Set task:
Count the lines below that contain the string "information", with uppercase and lowercase treated as different, and reply with only that number.

Dataset records:

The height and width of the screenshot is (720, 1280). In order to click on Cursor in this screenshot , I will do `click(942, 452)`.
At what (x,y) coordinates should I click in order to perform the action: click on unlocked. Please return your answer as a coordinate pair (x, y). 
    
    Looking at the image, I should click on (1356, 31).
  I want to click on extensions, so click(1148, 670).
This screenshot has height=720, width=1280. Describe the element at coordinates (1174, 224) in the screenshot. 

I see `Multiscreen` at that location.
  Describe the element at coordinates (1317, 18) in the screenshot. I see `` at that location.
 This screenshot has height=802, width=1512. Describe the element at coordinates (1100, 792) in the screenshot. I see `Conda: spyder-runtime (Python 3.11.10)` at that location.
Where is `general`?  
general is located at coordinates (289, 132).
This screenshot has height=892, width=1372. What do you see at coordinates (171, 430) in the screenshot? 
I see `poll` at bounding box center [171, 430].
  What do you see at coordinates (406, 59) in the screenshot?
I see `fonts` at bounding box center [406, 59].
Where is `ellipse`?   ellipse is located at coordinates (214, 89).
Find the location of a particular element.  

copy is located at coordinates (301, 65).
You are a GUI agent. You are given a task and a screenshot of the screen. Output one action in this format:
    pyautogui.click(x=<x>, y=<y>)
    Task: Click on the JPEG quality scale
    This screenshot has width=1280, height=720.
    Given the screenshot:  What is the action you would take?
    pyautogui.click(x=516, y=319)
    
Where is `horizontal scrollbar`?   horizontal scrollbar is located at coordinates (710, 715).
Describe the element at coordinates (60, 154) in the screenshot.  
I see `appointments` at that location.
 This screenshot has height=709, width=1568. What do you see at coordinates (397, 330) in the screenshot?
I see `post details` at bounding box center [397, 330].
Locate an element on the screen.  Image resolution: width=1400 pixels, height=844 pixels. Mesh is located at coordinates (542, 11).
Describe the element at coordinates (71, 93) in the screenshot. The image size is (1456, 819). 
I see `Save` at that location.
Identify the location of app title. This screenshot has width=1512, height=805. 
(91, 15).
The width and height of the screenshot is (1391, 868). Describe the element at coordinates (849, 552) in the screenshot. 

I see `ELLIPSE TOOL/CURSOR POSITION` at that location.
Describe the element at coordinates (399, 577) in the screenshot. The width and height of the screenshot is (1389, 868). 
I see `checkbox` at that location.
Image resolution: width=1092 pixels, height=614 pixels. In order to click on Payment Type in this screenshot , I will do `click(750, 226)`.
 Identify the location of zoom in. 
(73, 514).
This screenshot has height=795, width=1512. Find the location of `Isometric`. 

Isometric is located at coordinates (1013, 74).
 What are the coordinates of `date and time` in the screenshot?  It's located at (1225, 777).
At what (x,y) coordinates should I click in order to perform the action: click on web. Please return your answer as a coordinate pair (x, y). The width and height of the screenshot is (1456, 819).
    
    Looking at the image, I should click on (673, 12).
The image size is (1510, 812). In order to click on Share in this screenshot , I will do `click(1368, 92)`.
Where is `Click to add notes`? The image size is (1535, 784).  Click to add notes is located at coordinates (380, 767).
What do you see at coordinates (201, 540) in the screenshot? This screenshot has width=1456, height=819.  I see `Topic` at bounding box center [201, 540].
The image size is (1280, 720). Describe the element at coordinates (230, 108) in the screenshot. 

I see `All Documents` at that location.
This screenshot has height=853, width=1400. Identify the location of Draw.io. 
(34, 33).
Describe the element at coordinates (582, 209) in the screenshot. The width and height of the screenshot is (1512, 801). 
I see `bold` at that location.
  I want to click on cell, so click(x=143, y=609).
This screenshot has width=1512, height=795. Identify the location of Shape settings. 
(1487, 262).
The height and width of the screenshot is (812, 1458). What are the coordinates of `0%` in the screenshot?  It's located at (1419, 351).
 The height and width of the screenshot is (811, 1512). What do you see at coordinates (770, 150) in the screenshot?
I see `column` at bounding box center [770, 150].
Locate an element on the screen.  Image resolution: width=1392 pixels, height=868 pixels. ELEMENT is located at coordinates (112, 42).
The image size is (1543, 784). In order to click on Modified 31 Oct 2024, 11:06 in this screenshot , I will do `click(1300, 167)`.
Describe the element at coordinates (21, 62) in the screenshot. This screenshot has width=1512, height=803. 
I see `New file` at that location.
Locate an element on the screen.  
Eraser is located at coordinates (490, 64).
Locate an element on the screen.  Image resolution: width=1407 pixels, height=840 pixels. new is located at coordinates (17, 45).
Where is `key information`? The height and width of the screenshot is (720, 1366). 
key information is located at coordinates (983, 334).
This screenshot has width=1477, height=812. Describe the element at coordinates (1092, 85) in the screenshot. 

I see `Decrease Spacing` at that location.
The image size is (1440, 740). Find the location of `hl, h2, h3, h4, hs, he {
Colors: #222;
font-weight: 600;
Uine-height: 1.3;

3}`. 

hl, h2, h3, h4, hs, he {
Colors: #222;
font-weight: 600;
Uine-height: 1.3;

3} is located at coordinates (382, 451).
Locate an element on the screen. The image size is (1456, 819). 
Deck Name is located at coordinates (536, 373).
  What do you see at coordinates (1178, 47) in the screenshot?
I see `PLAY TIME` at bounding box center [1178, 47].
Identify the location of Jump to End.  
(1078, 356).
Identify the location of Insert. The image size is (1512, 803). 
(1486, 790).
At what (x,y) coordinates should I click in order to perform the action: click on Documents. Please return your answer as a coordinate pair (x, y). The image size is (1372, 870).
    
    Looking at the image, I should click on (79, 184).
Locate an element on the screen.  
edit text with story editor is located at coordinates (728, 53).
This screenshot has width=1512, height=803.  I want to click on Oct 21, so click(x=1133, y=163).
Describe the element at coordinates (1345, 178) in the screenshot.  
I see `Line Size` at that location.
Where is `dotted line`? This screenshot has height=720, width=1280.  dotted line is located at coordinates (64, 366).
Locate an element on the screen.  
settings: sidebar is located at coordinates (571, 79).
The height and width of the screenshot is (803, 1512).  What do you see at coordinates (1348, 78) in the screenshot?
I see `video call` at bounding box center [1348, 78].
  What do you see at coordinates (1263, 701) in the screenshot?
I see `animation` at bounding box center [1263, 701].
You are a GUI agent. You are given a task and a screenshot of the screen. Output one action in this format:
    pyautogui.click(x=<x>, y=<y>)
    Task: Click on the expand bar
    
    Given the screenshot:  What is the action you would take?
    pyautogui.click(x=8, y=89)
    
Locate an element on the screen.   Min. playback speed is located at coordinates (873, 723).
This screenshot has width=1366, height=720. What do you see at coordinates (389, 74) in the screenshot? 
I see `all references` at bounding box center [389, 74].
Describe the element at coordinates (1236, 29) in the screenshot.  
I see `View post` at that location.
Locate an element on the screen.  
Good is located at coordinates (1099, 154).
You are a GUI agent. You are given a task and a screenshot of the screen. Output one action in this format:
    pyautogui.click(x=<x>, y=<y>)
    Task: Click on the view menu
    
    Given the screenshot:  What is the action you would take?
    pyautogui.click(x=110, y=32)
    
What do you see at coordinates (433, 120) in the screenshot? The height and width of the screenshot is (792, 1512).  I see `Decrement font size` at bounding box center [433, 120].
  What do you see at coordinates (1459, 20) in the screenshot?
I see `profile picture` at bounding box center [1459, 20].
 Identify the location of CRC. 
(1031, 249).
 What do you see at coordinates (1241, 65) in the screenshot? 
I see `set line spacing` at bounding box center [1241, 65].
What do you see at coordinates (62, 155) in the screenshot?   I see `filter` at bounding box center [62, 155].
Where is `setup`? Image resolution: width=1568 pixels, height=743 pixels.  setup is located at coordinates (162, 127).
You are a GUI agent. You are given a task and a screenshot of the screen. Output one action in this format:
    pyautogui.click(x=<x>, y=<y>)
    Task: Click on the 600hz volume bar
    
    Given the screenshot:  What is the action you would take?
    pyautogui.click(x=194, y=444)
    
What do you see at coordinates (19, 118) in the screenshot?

Solution for this exercise:
2